Dalam kesempatan tersebut, Nurul Hidayat kembali dipercaya memimpin IDI Cabang Bangkalan untuk periode 2026–2029.
Nurul menegaskan komitmennya menjadikan IDI sebagai rumah bersama bagi seluruh dokter di Bangkalan. Ia ingin organisasi tersebut menjadi wadah untuk saling mendukung, berbagi informasi, sekaligus memberikan perlindungan organisasi kepada para anggotanya.
“Kami ingin IDI menjadi rumah yang solid dan kompak bagi seluruh dokter. Tempat untuk saling mendukung, berbagi informasi, sekaligus memberikan perlindungan organisasi bagi anggota,” kata Nurul.

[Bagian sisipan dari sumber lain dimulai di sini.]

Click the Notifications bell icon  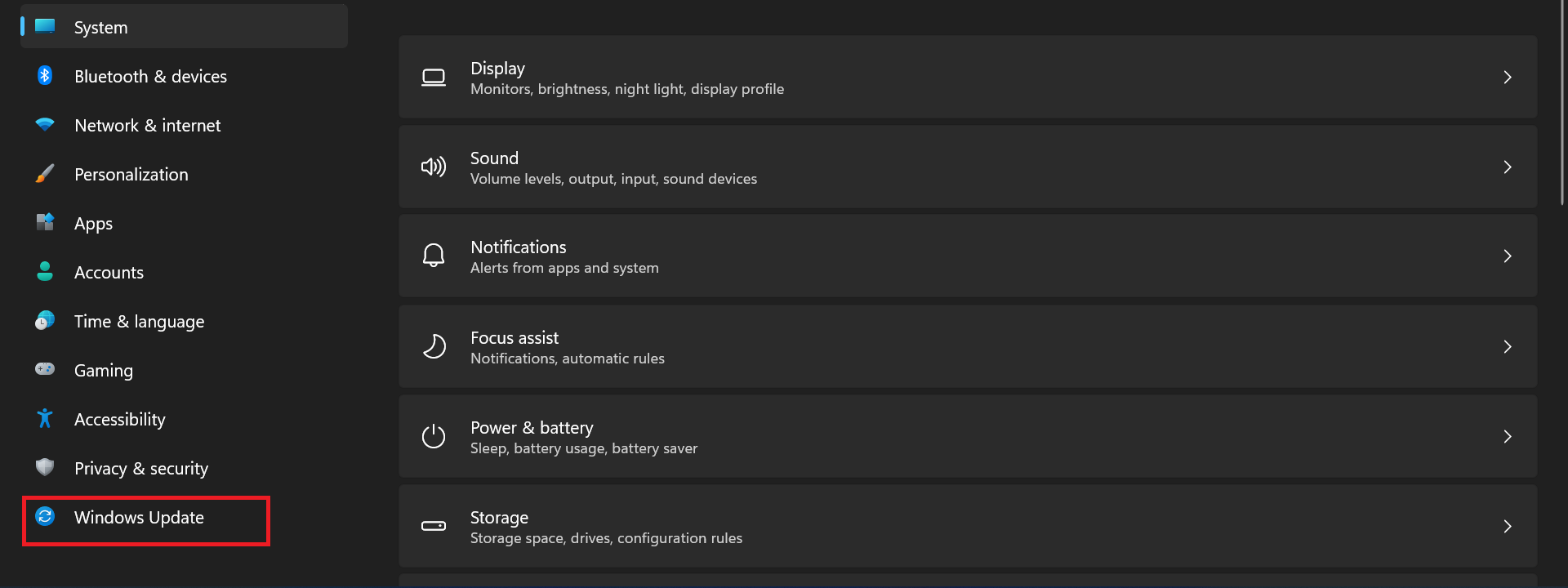tap(434, 256)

Ia menambahkan, kepengurusan baru akan menitikberatkan program kerja pada pengabdian masyarakat serta mendukung berbagai program kesehatan yang dijalankan pemerintah, termasuk CKG.

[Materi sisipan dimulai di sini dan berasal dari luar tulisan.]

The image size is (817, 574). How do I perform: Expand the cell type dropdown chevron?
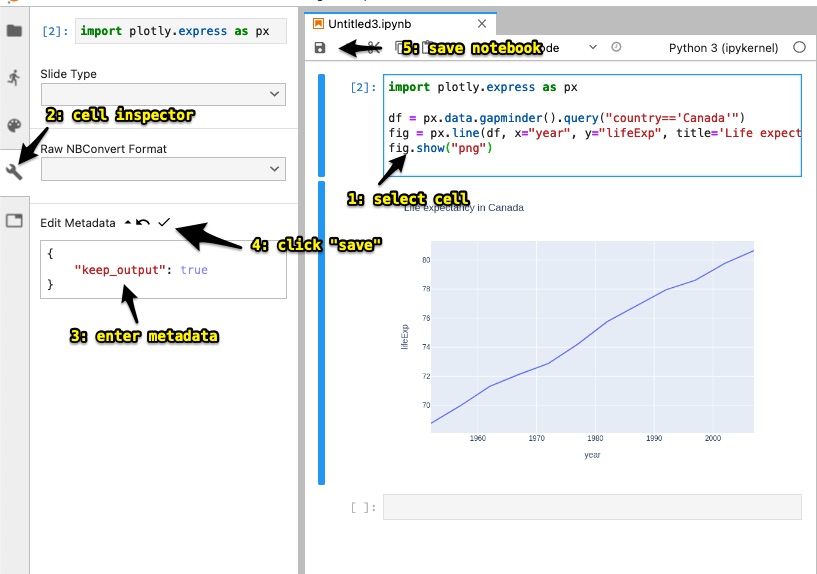coord(593,47)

“Fokus kami bukan hanya memperkuat organisasi, tetapi bagaimana keberadaan IDI dapat memberikan manfaat nyata bagi masyarakat. Untuk itu, kami siap berkolaborasi dengan Pemkab Bangkalan, RSUD Syamrabu, Dinas Kesehatan, dan organisasi profesi lainnya,” pungkasnya.

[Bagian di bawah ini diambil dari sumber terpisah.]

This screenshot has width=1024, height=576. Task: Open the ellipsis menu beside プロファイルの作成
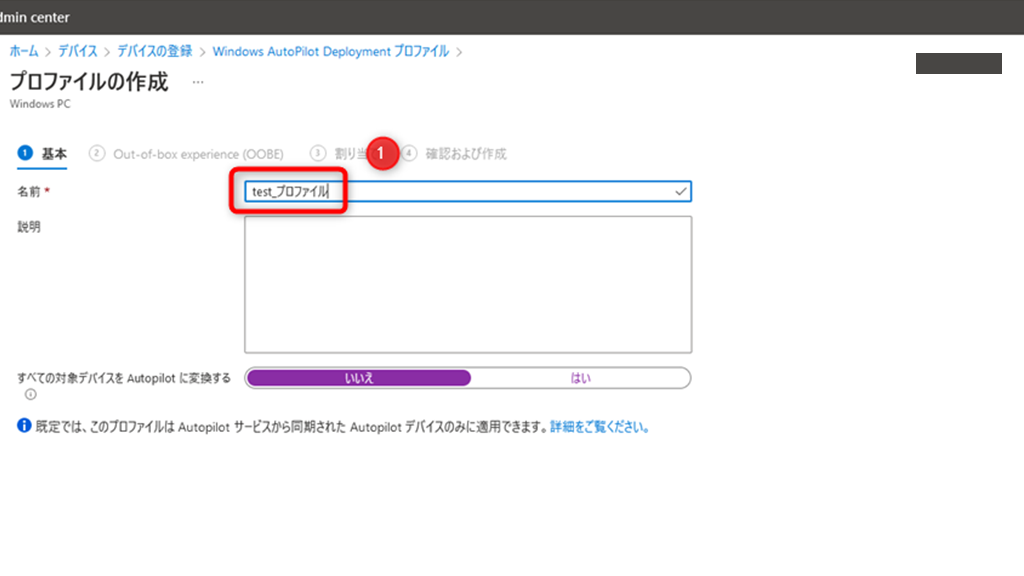click(198, 82)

Sementara itu, Wakil Bupati Bangkalan Moch. Fauzan Ja’far menyatakan Pemkab Bangkalan siap memperkuat sinergi dan kolaborasi dengan IDI dalam pembangunan sektor kesehatan.
Menurut Fauzan, keterbatasan anggaran serta kebijakan efisiensi membuat pembangunan kesehatan tidak dapat dilakukan pemerintah secara sendiri.
Karena itu, diperlukan kolaborasi antara pemerintah, organisasi profesi, fasilitas kesehatan, dan berbagai elemen masyarakat.